OPPCAT: Ontology population from tabular data


ÖZTÜRK Ö.

Journal of Information Science, vol.46, no.2, pp.161-175, 2020 (SCI-Expanded, SSCI, Scopus) identifier

  • Publication Type: Article / Article
  • Volume: 46 Issue: 2
  • Publication Date: 2020
  • Doi Number: 10.1177/0165551519827892
  • Journal Name: Journal of Information Science
  • Journal Indexes: Science Citation Index Expanded (SCI-EXPANDED), Social Sciences Citation Index (SSCI), Scopus, Academic Search Premier, FRANCIS, IBZ Online, ABI/INFORM, Aerospace Database, Analytical Abstracts, Applied Science & Technology Source, Business Source Elite, Business Source Premier, Communication Abstracts, Compendex, Computer & Applied Sciences, EBSCO Education Source, Education Abstracts, Index Islamicus, Information Science and Technology Abstracts, INSPEC, Library and Information Science Abstracts, Library Literature and Information Science, Metadex, Civil Engineering Abstracts, Library, Information Science & Technology Abstracts (LISTA)
  • Page Numbers: pp.161-175
  • Keywords: e-commerce, ontology, ontology population, Semantic Web, tabular data
  • Manisa Celal Bayar University Affiliated: Yes

Abstract

In order to present large amount of information on the Web to both users and machines, it is urgently needed to structure Web data.
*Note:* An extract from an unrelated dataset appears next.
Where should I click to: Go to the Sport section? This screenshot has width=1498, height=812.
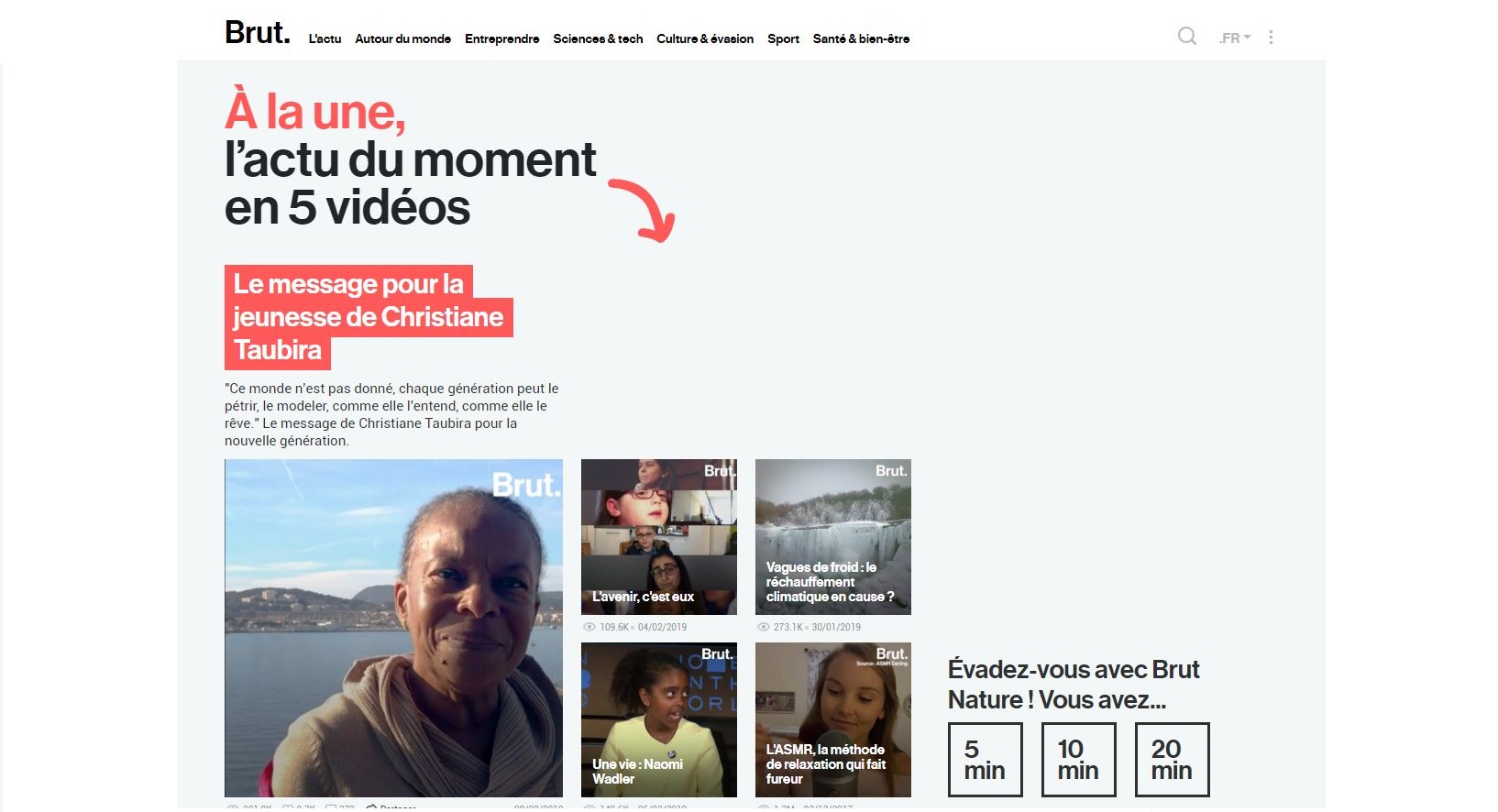[x=783, y=38]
E-commerce is one of the areas where increasing data bottlenecks on the Web inhibit data access. Ontological display of the product information enables better product comparison and search applications using the semantics of the product specifications and their corresponding values. In this article, we present a framework called OPPCAT, which is used for semi-automatic ontology population from tabular data in e-commerce stores and product catalogues. As a result, OPPCAT allows tabular data to be used for mass production of ontology content. First, we present the common patterns in tabular data which obstruct semi-automatic production of ontologies. Then, we suggest solutions which automatically fix these errors. Finally, we define an algorithm to build ontology content semi-automatically.